• _Supplied material_:
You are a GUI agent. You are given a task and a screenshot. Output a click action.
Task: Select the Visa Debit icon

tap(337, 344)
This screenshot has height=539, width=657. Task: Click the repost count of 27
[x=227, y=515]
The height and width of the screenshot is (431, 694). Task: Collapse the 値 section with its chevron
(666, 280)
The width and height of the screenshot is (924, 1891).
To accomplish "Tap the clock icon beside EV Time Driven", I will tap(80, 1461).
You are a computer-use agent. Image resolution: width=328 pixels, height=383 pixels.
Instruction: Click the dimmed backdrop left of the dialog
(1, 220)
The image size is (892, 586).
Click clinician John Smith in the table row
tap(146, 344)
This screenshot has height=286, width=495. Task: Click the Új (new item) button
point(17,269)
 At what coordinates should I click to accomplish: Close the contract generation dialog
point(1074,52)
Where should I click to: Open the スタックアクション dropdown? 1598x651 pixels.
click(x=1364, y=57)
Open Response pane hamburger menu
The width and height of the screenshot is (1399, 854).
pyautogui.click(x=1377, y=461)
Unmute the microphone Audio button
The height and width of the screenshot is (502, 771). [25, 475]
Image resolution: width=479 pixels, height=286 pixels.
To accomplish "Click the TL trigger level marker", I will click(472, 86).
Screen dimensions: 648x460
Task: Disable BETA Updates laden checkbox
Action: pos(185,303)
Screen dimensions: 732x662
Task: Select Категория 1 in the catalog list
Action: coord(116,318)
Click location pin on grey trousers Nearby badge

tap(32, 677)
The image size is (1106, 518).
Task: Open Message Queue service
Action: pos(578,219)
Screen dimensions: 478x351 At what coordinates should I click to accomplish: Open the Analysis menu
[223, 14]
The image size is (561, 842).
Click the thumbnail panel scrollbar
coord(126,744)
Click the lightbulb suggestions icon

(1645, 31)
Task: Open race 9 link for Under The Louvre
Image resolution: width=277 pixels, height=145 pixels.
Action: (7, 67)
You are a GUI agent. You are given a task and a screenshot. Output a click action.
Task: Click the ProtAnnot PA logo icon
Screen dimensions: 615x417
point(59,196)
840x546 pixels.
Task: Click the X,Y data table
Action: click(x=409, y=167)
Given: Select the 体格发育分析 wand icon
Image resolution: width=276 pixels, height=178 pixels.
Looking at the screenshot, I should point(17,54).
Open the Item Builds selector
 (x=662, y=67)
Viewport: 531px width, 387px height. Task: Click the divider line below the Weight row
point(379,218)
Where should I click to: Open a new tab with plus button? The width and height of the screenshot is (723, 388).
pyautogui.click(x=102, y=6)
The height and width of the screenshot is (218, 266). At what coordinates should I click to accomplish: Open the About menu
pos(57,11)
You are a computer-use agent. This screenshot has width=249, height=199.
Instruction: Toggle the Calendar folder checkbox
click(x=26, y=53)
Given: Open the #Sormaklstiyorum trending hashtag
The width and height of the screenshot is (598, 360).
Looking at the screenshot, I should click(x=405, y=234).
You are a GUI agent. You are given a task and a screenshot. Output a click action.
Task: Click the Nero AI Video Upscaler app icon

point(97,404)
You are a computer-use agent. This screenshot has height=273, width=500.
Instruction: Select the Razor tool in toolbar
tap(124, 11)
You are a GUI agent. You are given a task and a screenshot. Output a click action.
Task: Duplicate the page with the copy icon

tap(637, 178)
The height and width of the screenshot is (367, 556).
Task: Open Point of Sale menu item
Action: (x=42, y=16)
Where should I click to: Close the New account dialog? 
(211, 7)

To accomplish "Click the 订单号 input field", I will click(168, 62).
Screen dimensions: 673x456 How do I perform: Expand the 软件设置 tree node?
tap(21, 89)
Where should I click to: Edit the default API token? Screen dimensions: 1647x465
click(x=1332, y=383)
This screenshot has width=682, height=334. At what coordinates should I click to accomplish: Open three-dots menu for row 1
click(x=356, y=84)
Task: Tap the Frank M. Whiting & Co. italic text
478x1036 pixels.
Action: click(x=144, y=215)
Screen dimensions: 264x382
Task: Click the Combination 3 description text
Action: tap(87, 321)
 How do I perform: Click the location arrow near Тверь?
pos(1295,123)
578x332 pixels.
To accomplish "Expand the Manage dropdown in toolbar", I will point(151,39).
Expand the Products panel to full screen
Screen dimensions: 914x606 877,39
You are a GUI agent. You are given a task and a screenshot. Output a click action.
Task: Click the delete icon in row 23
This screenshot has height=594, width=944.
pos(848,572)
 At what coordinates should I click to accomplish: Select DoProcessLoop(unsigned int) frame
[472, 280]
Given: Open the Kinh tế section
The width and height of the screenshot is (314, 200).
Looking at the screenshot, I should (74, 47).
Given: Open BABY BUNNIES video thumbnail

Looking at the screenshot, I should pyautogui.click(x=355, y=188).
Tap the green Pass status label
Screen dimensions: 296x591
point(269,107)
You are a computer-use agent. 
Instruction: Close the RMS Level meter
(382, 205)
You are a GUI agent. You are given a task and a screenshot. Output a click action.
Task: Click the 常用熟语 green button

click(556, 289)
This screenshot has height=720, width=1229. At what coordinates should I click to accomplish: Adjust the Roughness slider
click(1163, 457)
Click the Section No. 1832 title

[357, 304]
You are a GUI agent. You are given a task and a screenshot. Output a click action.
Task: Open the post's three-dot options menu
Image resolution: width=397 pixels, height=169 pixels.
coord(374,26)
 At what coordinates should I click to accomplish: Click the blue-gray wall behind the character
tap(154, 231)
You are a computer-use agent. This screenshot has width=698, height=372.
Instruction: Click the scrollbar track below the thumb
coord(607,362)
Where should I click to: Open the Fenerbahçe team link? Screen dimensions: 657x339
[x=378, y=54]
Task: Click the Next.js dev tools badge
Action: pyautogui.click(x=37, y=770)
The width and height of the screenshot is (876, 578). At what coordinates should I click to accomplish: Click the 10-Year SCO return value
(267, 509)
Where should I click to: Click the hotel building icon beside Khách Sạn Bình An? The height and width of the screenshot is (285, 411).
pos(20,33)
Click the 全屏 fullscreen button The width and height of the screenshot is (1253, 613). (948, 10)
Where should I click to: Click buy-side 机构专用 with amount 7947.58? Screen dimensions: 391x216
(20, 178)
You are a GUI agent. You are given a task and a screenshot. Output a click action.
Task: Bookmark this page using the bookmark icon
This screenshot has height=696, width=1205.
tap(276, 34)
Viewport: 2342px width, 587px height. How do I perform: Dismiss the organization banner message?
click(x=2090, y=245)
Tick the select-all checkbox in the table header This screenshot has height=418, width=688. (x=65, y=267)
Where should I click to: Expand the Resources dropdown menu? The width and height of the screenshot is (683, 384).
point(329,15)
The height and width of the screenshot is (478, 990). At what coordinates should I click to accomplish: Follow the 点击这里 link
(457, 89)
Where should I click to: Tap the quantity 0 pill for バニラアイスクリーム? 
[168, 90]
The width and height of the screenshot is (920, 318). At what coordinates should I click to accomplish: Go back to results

• _The task_:
In full and without alteration, retype the entries above.

• _Answer to this problem_:
You are a GUI agent. You are given a task and a screenshot. Output a click action.
Task: Select the Visa Debit icon

tap(337, 344)
This screenshot has height=539, width=657. Task: Click the repost count of 27
[x=227, y=515]
The height and width of the screenshot is (431, 694). Task: Collapse the 値 section with its chevron
(666, 280)
The width and height of the screenshot is (924, 1891).
To accomplish "Tap the clock icon beside EV Time Driven", I will tap(80, 1461).
You are a computer-use agent. Image resolution: width=328 pixels, height=383 pixels.
Instruction: Click the dimmed backdrop left of the dialog
(1, 220)
The image size is (892, 586).
Click clinician John Smith in the table row
tap(146, 344)
This screenshot has height=286, width=495. Task: Click the Új (new item) button
point(17,269)
 At what coordinates should I click to accomplish: Close the contract generation dialog
point(1074,52)
Where should I click to: Open the スタックアクション dropdown? 1598x651 pixels.
click(x=1364, y=57)
Open Response pane hamburger menu
The width and height of the screenshot is (1399, 854).
pyautogui.click(x=1377, y=461)
Unmute the microphone Audio button
The height and width of the screenshot is (502, 771). [25, 475]
Image resolution: width=479 pixels, height=286 pixels.
To accomplish "Click the TL trigger level marker", I will click(472, 86).
Screen dimensions: 648x460
Task: Disable BETA Updates laden checkbox
Action: pos(185,303)
Screen dimensions: 732x662
Task: Select Категория 1 in the catalog list
Action: coord(116,318)
Click location pin on grey trousers Nearby badge

tap(32, 677)
The image size is (1106, 518).
Task: Open Message Queue service
Action: pos(578,219)
Screen dimensions: 478x351 At what coordinates should I click to accomplish: Open the Analysis menu
[223, 14]
The image size is (561, 842).
Click the thumbnail panel scrollbar
coord(126,744)
Click the lightbulb suggestions icon

(1645, 31)
Task: Open race 9 link for Under The Louvre
Image resolution: width=277 pixels, height=145 pixels.
Action: (7, 67)
You are a GUI agent. You are given a task and a screenshot. Output a click action.
Task: Click the ProtAnnot PA logo icon
Screen dimensions: 615x417
point(59,196)
840x546 pixels.
Task: Click the X,Y data table
Action: click(x=409, y=167)
Given: Select the 体格发育分析 wand icon
Image resolution: width=276 pixels, height=178 pixels.
Looking at the screenshot, I should point(17,54).
Open the Item Builds selector
 (x=662, y=67)
Viewport: 531px width, 387px height. Task: Click the divider line below the Weight row
point(379,218)
Where should I click to: Open a new tab with plus button? The width and height of the screenshot is (723, 388).
pyautogui.click(x=102, y=6)
The height and width of the screenshot is (218, 266). At what coordinates should I click to accomplish: Open the About menu
pos(57,11)
You are a computer-use agent. This screenshot has width=249, height=199.
Instruction: Toggle the Calendar folder checkbox
click(x=26, y=53)
Given: Open the #Sormaklstiyorum trending hashtag
The width and height of the screenshot is (598, 360).
Looking at the screenshot, I should click(x=405, y=234).
You are a GUI agent. You are given a task and a screenshot. Output a click action.
Task: Click the Nero AI Video Upscaler app icon

point(97,404)
You are a computer-use agent. This screenshot has height=273, width=500.
Instruction: Select the Razor tool in toolbar
tap(124, 11)
You are a GUI agent. You are given a task and a screenshot. Output a click action.
Task: Duplicate the page with the copy icon

tap(637, 178)
The height and width of the screenshot is (367, 556).
Task: Open Point of Sale menu item
Action: (x=42, y=16)
Where should I click to: Close the New account dialog? 
(211, 7)

To accomplish "Click the 订单号 input field", I will click(168, 62).
Screen dimensions: 673x456 How do I perform: Expand the 软件设置 tree node?
tap(21, 89)
Where should I click to: Edit the default API token? Screen dimensions: 1647x465
click(x=1332, y=383)
This screenshot has width=682, height=334. At what coordinates should I click to accomplish: Open three-dots menu for row 1
click(x=356, y=84)
Task: Tap the Frank M. Whiting & Co. italic text
478x1036 pixels.
Action: click(x=144, y=215)
Screen dimensions: 264x382
Task: Click the Combination 3 description text
Action: tap(87, 321)
 How do I perform: Click the location arrow near Тверь?
pos(1295,123)
578x332 pixels.
To accomplish "Expand the Manage dropdown in toolbar", I will point(151,39).
Expand the Products panel to full screen
Screen dimensions: 914x606 877,39
You are a GUI agent. You are given a task and a screenshot. Output a click action.
Task: Click the delete icon in row 23
This screenshot has height=594, width=944.
pos(848,572)
 At what coordinates should I click to accomplish: Select DoProcessLoop(unsigned int) frame
[472, 280]
Given: Open the Kinh tế section
The width and height of the screenshot is (314, 200).
Looking at the screenshot, I should (74, 47).
Given: Open BABY BUNNIES video thumbnail

Looking at the screenshot, I should pyautogui.click(x=355, y=188).
Tap the green Pass status label
Screen dimensions: 296x591
point(269,107)
You are a computer-use agent. 
Instruction: Close the RMS Level meter
(382, 205)
You are a GUI agent. You are given a task and a screenshot. Output a click action.
Task: Click the 常用熟语 green button

click(556, 289)
This screenshot has height=720, width=1229. At what coordinates should I click to accomplish: Adjust the Roughness slider
click(1163, 457)
Click the Section No. 1832 title

[357, 304]
You are a GUI agent. You are given a task and a screenshot. Output a click action.
Task: Open the post's three-dot options menu
Image resolution: width=397 pixels, height=169 pixels.
coord(374,26)
 At what coordinates should I click to accomplish: Click the blue-gray wall behind the character
tap(154, 231)
You are a computer-use agent. This screenshot has width=698, height=372.
Instruction: Click the scrollbar track below the thumb
coord(607,362)
Where should I click to: Open the Fenerbahçe team link? Screen dimensions: 657x339
[x=378, y=54]
Task: Click the Next.js dev tools badge
Action: pyautogui.click(x=37, y=770)
The width and height of the screenshot is (876, 578). At what coordinates should I click to accomplish: Click the 10-Year SCO return value
(267, 509)
Where should I click to: Click the hotel building icon beside Khách Sạn Bình An? The height and width of the screenshot is (285, 411).
pos(20,33)
Click the 全屏 fullscreen button The width and height of the screenshot is (1253, 613). (948, 10)
Where should I click to: Click buy-side 机构专用 with amount 7947.58? Screen dimensions: 391x216
(20, 178)
You are a GUI agent. You are given a task and a screenshot. Output a click action.
Task: Bookmark this page using the bookmark icon
This screenshot has height=696, width=1205.
tap(276, 34)
Viewport: 2342px width, 587px height. How do I perform: Dismiss the organization banner message?
click(x=2090, y=245)
Tick the select-all checkbox in the table header This screenshot has height=418, width=688. (x=65, y=267)
Where should I click to: Expand the Resources dropdown menu? The width and height of the screenshot is (683, 384).
point(329,15)
The height and width of the screenshot is (478, 990). At what coordinates should I click to accomplish: Follow the 点击这里 link
(457, 89)
Where should I click to: Tap the quantity 0 pill for バニラアイスクリーム? 
[168, 90]
The width and height of the screenshot is (920, 318). At what coordinates should I click to accomplish: Go back to results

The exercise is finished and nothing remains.